#### WORK ORDER:
Could you restate word for word every line from the one containing "You are a computer-use" to the end of the data below, pictures excluded?

--- START ---

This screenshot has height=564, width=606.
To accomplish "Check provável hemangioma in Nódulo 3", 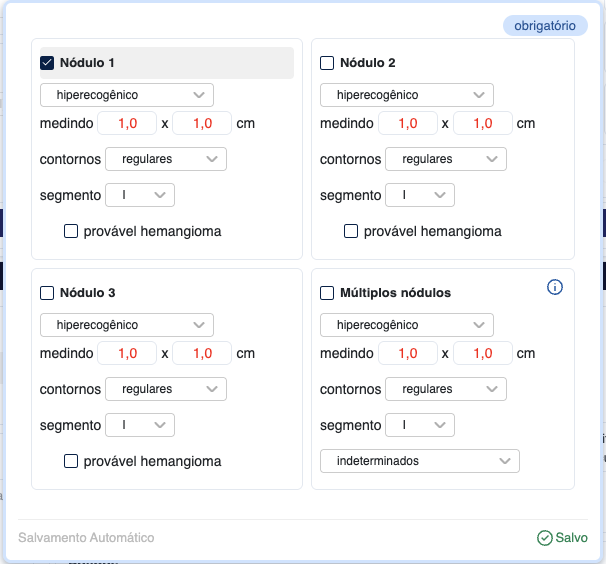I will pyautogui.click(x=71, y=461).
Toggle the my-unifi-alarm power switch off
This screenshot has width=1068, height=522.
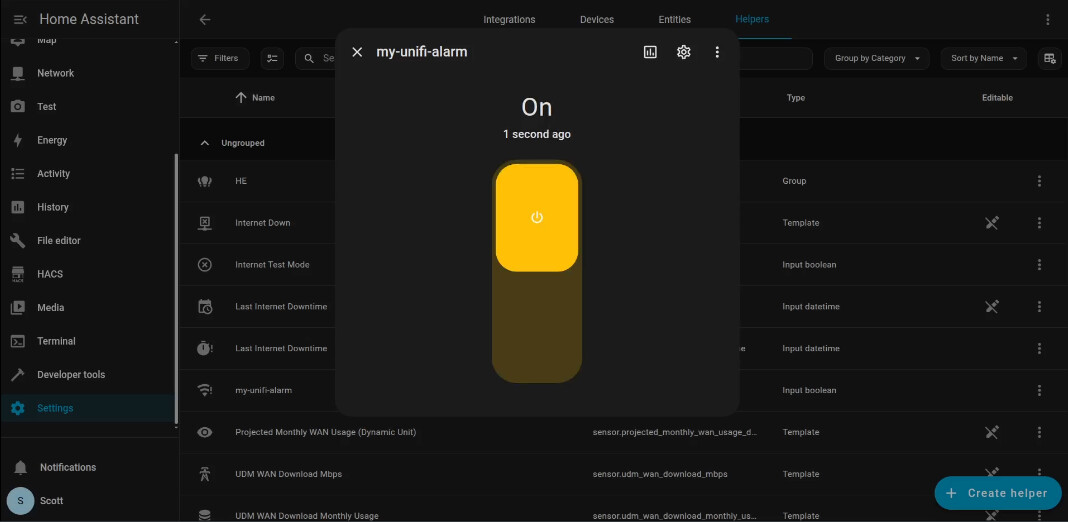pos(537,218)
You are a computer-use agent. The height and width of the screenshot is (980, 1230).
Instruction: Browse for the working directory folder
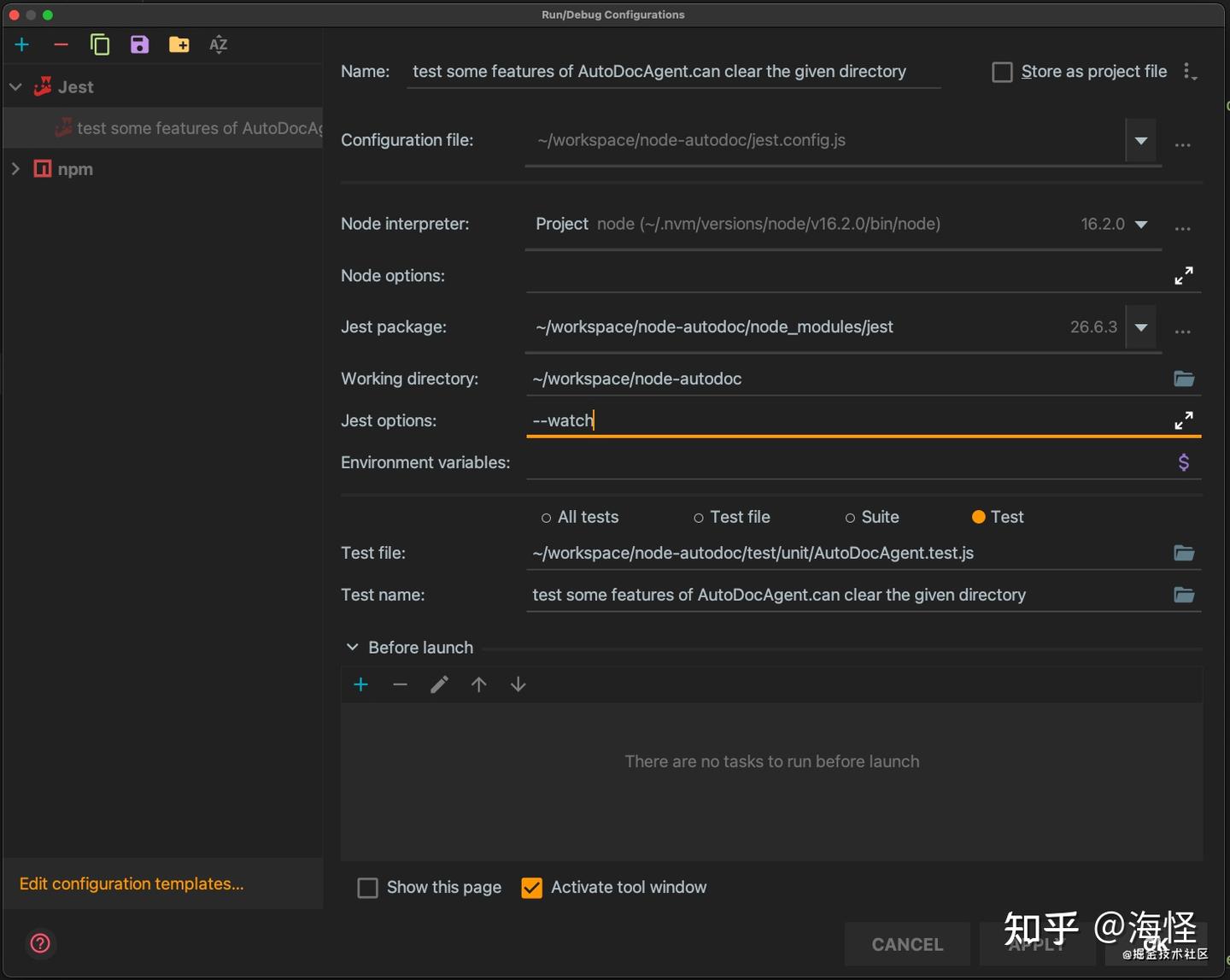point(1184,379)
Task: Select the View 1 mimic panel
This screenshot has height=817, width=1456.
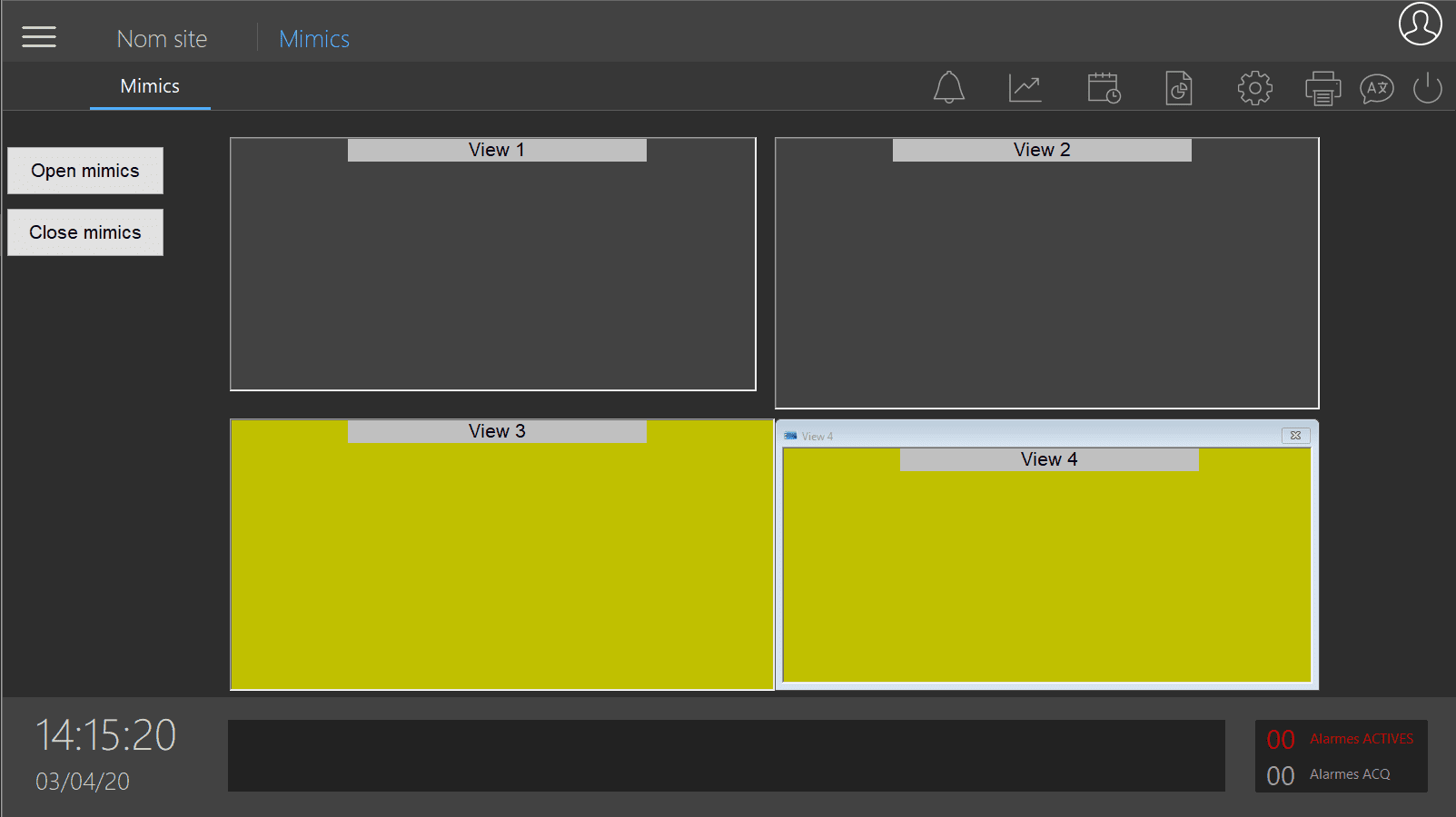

--- END ---

#### RESULT OF THIS EXERCISE:
You are a computer-use agent. The height and width of the screenshot is (980, 1230).
Instruction: Browse for the working directory folder
point(1184,379)
Task: Select the View 1 mimic panel
This screenshot has height=817, width=1456.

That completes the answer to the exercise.